Importantly, this method has a tiny memory overhead, and should also have a relatively small overhead when reading the data. This allows you to use snapshots that are much larger than the available memory on your machine and process them with ease.

It is also possible to build up a region with a more complicated geometry by making repeated calls to constrain_spatial() and setting the optional argument intersect=True. By default any existing selection of cells would be overwritten; this option adds any additional cells that need to be selected for the new region to the existing selection instead. For instance, to add the diagonally opposed octant to the selection made above (and so obtain a region shaped like two cubes with a single corner touching):

additional_region = [[0.5 * b, 1.0 * b] for b in boxsize]
mask.constrain_spatial(additional_region, intersect=True)

In the first call to constrain_spatial() the intersect argument can be set to True or left False (the default): since no mask yet exists both give the same result.

Full mask

The below example shows the use of a full masking object, used to constrain densities of particles and only load particles within that density window.

import swiftsimio as sw

# This creates and sets up the masking object.
mask = sw.mask("cosmological_volume.hdf5", spatial_only=False)

# This ahead-of-time creates a spatial mask based on the cell metadata.
mask.constrain_spatial([
    [0.2 * mask.metadata.boxsize[0], 0.7 * mask.metadata.boxsize[0]],
    None,
    None]
)

# Now, just for fun, we also constrain the density between
# 0.4 g/cm^3 and 0.8. This reads in the relevant data in the region,
# and tests it element-by-element. Note that using masks of this type
# is significantly slower than using the spatial-only masking.
density_units = mask.units.mass / mask.units.length**3
mask.constrain_mask("gas", "density", 0.4 * density_units, 0.8 * density_units)

# Now we can grab the actual data object. This includes the mask as a parameter.
data = sw.load("cosmo_volume_example.hdf5", mask=mask)

When the attributes of this data object are accessed, only the ones that belong to the masked region (in both density and spatial) are read. I.e. if I ask for the temperature of particles, it will recieve an array containing temperatures of particles that lie in the region [0.2, 0.7] and have a density between 0.4 and 0.8 g/cm^3.

Writing subset of snapshot

In some cases it may be useful to write a subset of an existing snapshot to its own hdf5 file. This could be used, for example, to extract a galaxy halo that is of interest from a snapshot so that the file is easier to work with and transport.
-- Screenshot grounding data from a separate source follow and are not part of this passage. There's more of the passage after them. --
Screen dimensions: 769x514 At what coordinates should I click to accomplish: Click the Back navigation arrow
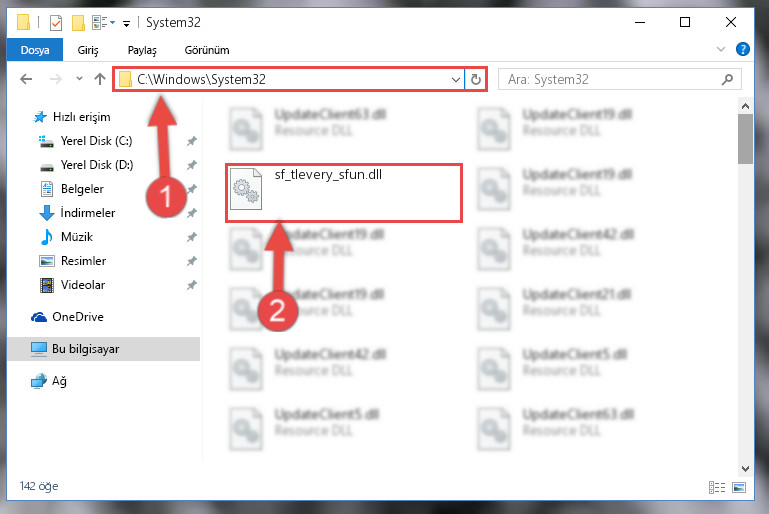26,79
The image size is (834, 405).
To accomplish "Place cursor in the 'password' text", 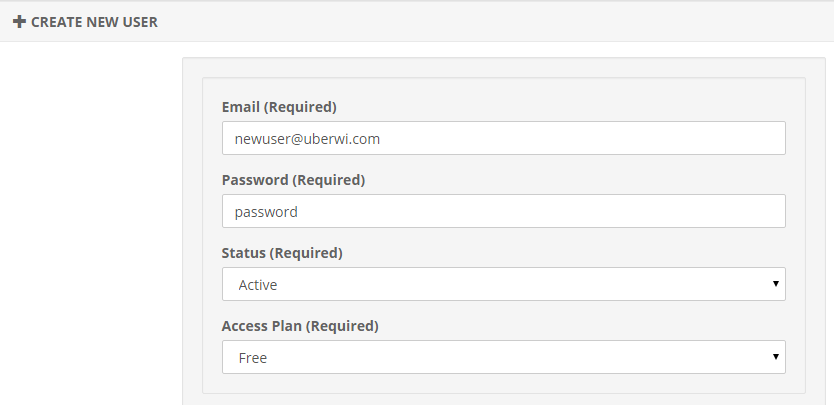I will (266, 212).
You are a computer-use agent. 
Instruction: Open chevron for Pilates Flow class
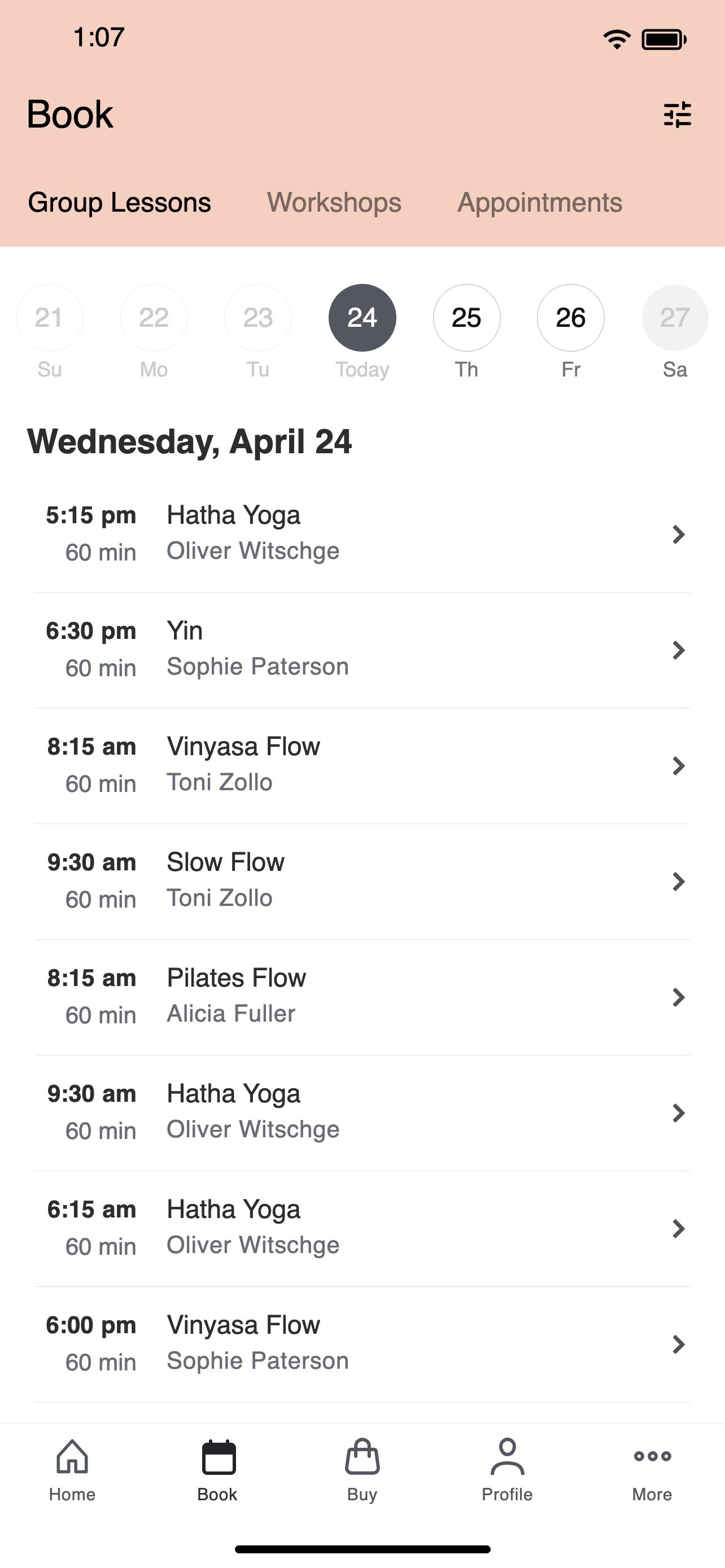click(678, 996)
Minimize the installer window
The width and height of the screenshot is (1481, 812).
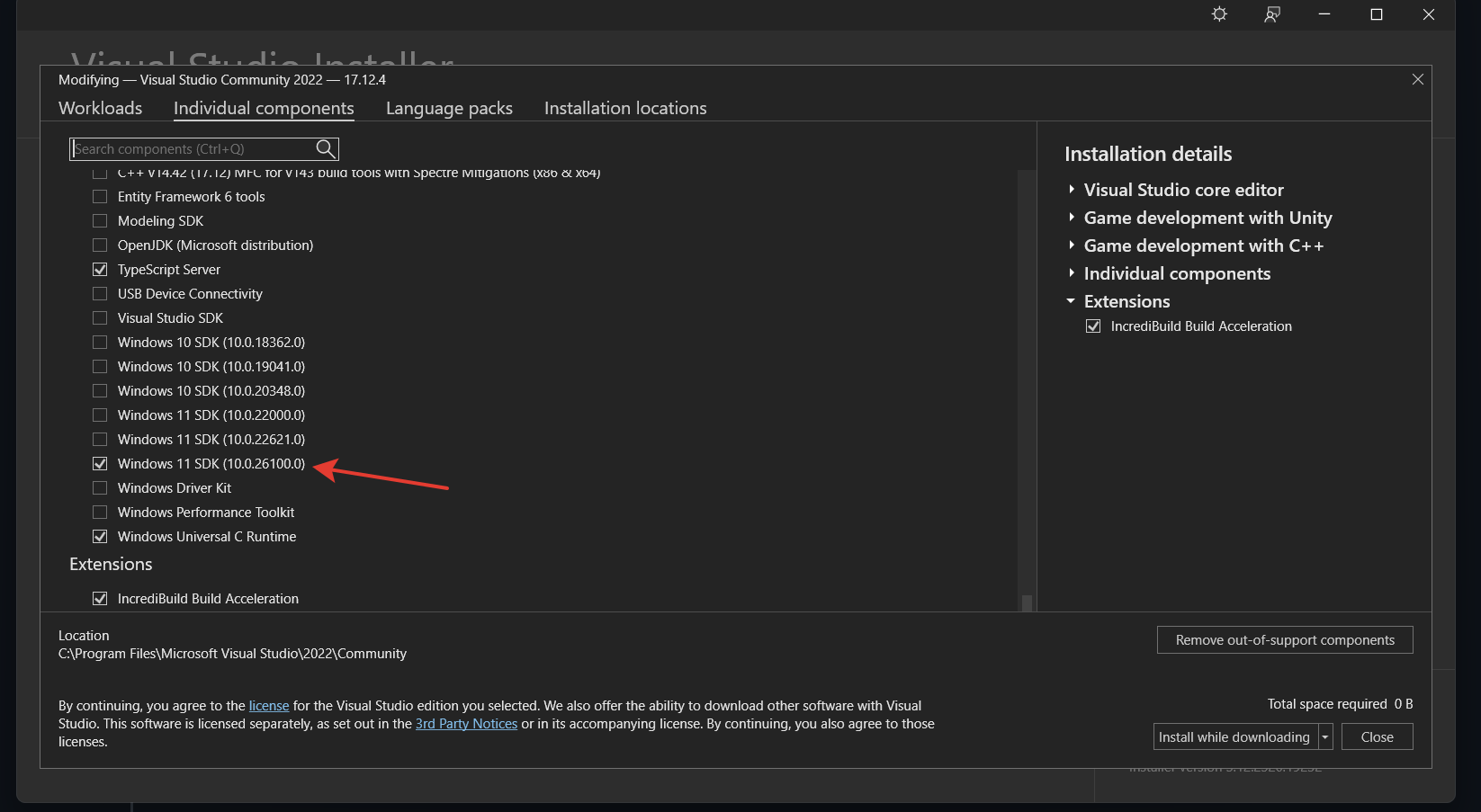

To do this the write_subset function is provided. It can be used, for example, as follows

import swiftsimio as sw
import unyt

mask = sw.mask("eagle_snapshot.hdf5")
mask.constrain_spatial([
    [unyt.unyt_quantity(100, unyt.kpc), unyt.unyt_quantity(1000, unyt.kpc)],
    None,
    None])

sw.subset_writer.write_subset("test_subset.hdf5", mask)

This will write a snapshot which contains the particles from the specified snapshot whose x-coordinate is within the range [100, 1000] kpc. This function uses the cell mask which encompases the specified spatial domain to successively read portions of datasets from the input file and writes them to a new snapshot.

Due to the coarse grained nature of the cell mask, particles from outside this range may also be included if they are within the same top level cells as particles that fall within the given range.

Please note that it is important to run constrain_spatial as this generates and stores the cell mask needed to write the snapshot subset.